→ **PASSAGE TO READ**:
╔══

If Kipnis’s crazy idea was right, he reasoned, then he should be able to make the idiot mice smarter by giving them back their T cells. He injected the cells into the mice’s bloodstream and gave the cells time to multiply and spread. Then he and his colleagues tested the mice again. With their T cells restored, they were idiots no more. They did almost as well as the mice born with normal immune systems.
Because the blood-brain barrier made it impossible for the T cells to affect the brain from the inside, Kipnis wondered whether they were maximizing their long-distance influence by getting as close as they could to the brain.
It has long been known that the membranes encasing the brain, called the meninges, are loaded with T cells and other immune cells. Kipnis and his colleagues wondered how smart mice would be if they had a normal supply of T cells everywhere in their bodies except the meninges, so he injected a compound into mice that prevented T cells from reaching the meninges. When those animals were put into a water maze, they, too, performed badly—just as Kipnis had predicted.
Guarding the Brain
Kipnis is now investigating what exactly the T cells surrounding the brain are doing to make the brain work well. One strong possibility: They keep the rest of the immune system from inadvertently harming it.
When we learn something new, our neurons tear down old connections and build new ones. In the process they cast off lots of molecules. To the immune system, this waste may look like an infection or some other kind of trouble, resulting in inflammation and the release of harsh compounds that normally fight viruses but can also interfere with the brain and its function.
Kipnis suggests that T cells keep this process in check, differentiating between disease and ordinary stress and, when warranted, telling other immune cells to stand down by releasing antagonist molecules that prevent misguided inflammation.
The same T cells that protect the brain from inflammation also work to keep us sharp; and in what appears to be a feedback loop, the mere act of learning reinforces the effect. As mice learn something new, T cells in the meninges produce high levels of a molecule called interleukin 4 (IL-4). IL-4 is an immune system signal that curbs the inflammatory response and, according to research by Kipnis and others, also improves learning. Indeed, when mice lacking the gene for making IL-4 take the water maze test, they do badly, perhaps because their T cells lack a critical signal involved in fast learning.
This theory could explain why we lose our mental edge when we get sick, Kipnis says. When we’re healthy, T cells keep the immune cells in the meninges from inflaming the brain. But when we get sick, the T cells loosen their hold to let the immune system attack invading pathogens. The resulting inflammation helps clear out the invaders, but it also blunts learning. When we’re sick, Kipnis proposes, it’s more important to launch a powerful immune attack than to have a sharp mind. “Everything in life is priorities,” he says.

╚══

→ **INFORMATION SUPPLIED**:

╔══

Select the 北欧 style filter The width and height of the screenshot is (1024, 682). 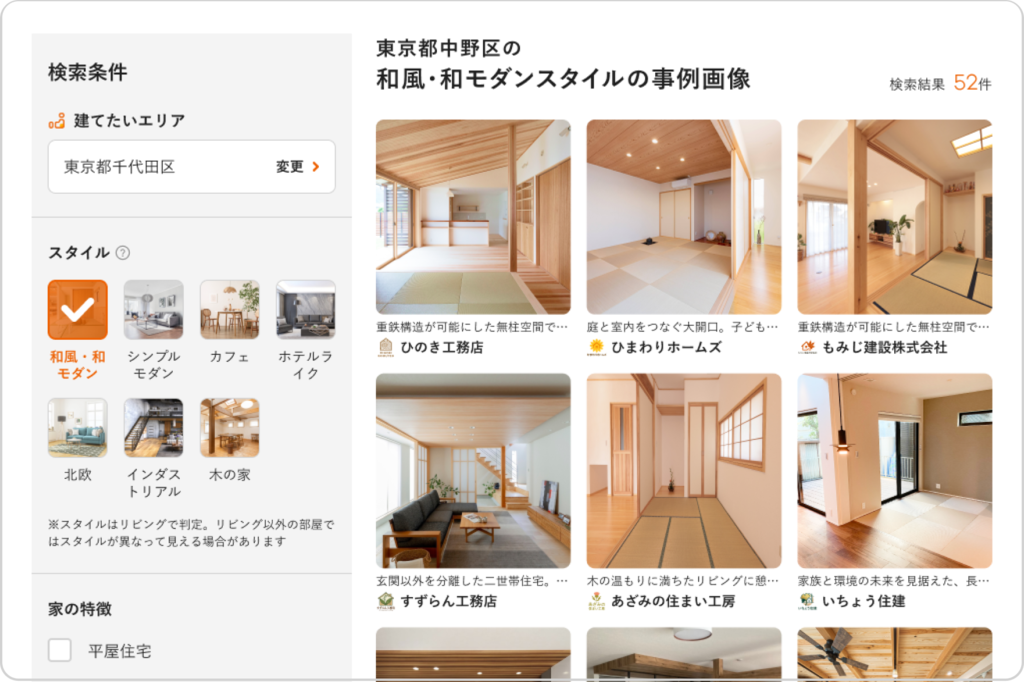[77, 428]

╚══

→ **TASK DETAILS**: Please carry on the passage about T cells and the brain from its last sentence, "Everything in life is priorities," he says.

→ **RESPONSE TO THE EXERCISE**:
Kipnis has recently started to investigate what happens to people’s brains when they start losing T cells. People with cancer, for example, often suffer a loss of T cells when they undergo chemotherapy. It may be no coincidence, he argues, that chemotherapy is notorious for causing “chemo brain”—a fuzzy mental state in which patients have trouble thinking clearly. Kipnis proposes that without T cells to keep inflammation in check, immune cells in the meninges pump harmful compounds into the brain.
Old age also strips us of our T cells. The thymus, a strawberry-size gland in the chest, produces a steady stream of T cell precursors in our youth. But over the decades it shrinks until it’s barely visible. Kipnis proposes that with fewer T cells, older people cannot effectively suppress the inflammation around their brains—which could play a part in the cognitive decline that people experience as they age.
There are many other factors involved in how well we learn and remember things, but for the most part they are very hard to change. Drugs that might be able to rework neurons inside the brain and improve mental sharpness are often too big to get past the blood-brain barrier, for example. Dopamine, a molecule crucial for signaling between neurons, cannot cross this barrier, which is why its chemical precursor, L-dopa, is used instead to treat Parkinson’s disease. But the immune system offers a new way of changing our cognition and treating illnesses affecting the brain.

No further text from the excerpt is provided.